No entanto, confiar em métricas instantâneas simplifica demais se uma ação ainda tem uma boa relação custo-benefício ou não, disse Aswath Damodaran, professor de finanças na Stern School of Business da Universidade de Nova York, onde leciona sobre avaliação de ações.

A Amazon, em janeiro de 1999, estava sendo negociada a um preço de ação que era mais de 40 vezes superior ao de suas vendas. Desde então, o preço de suas ações subiu em média 15% ao ano. Suas receitas cresceram ainda mais rápido. Hoje, as suas ações representam apenas três vezes as suas vendas e tem sido um dos melhores investimentos no S&P 500 nos últimos 20 anos.

A Nvidia pode ser a próxima Amazon e atender às expectativas de crescimento dos investidores. Ou poderia acabar mais como as dezenas de empresas de computação que ganharam destaque na década de 1980, mas que não sobreviveram até o novo milênio.

Em 1982, a Commodore International vendeu o segundo computador pessoal mais popular – o Commodore 64. No início de 1985, tinha perdido a sua vantagem competitiva e o preço das suas ações caiu de mais de 100 dólares para menos de 20 dólares. Menos de uma década depois, a empresa faliu.

“As pessoas diziam que os PCs iriam dominar o mundo”, disse Damodaran. “Eles estavam certos. Mas o que eles estavam errados era que todas as empresas que fabricavam PCs na década de 1980 não o fizeram.”

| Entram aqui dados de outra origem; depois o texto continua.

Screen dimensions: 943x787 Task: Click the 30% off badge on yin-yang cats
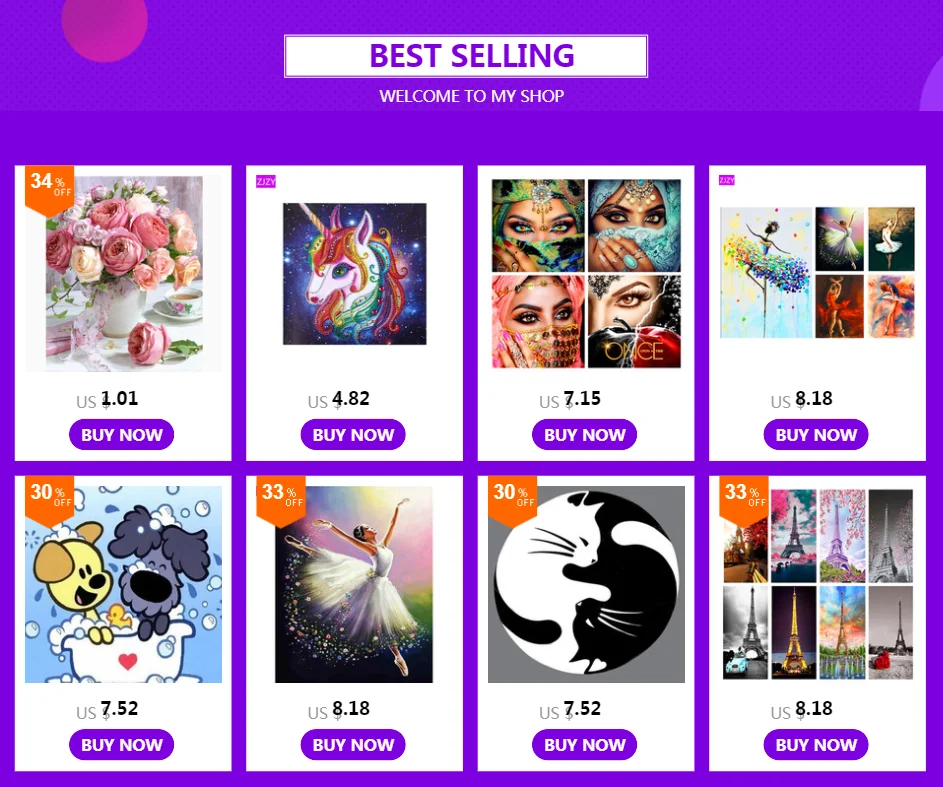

É provável que o mesmo se aplique a muitas das empresas afetadas pelo boom da IA, acrescentou.

Da mesma forma, quando se trata de índices amplos como o S&P 500, métricas simples não contam toda a história. Remova as chamadas ações Magnificent Seven, como a Nvidia, cujo tamanho teve um grande impacto no desempenho geral do S&P 500, e o índice parece ter um preço muito mais modesto em comparação com o seu desempenho anterior.

Escolher as Amazonas e desviar dos Commodores ainda não é fácil.

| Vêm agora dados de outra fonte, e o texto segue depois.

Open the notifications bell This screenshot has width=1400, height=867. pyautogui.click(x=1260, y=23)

Tal análise baseia-se inerentemente em suposições sobre o futuro – a rentabilidade futura de uma empresa, os seus futuros concorrentes e até mesmo o futuro do mundo em que ela existirá. Essa incerteza ajuda a explicar a ampla gama de expectativas entre os analistas de Wall Street, com os mais pessimistas vendo o verdadeiro valor das ações da Nvidia mais próximo de US$ 400, e não do preço de fechamento de US$ 674 na quarta-feira, enquanto outros acham que ela deveria ser negociada acima de US$ 1.000.

Damodaran considera tais expectativas elevadas “irrealistas”.

“É a natureza da besta”, disse ele. “Achamos que podemos fazer mais do que podemos. Quando uma grande mudança está chegando, nós superestimamos.”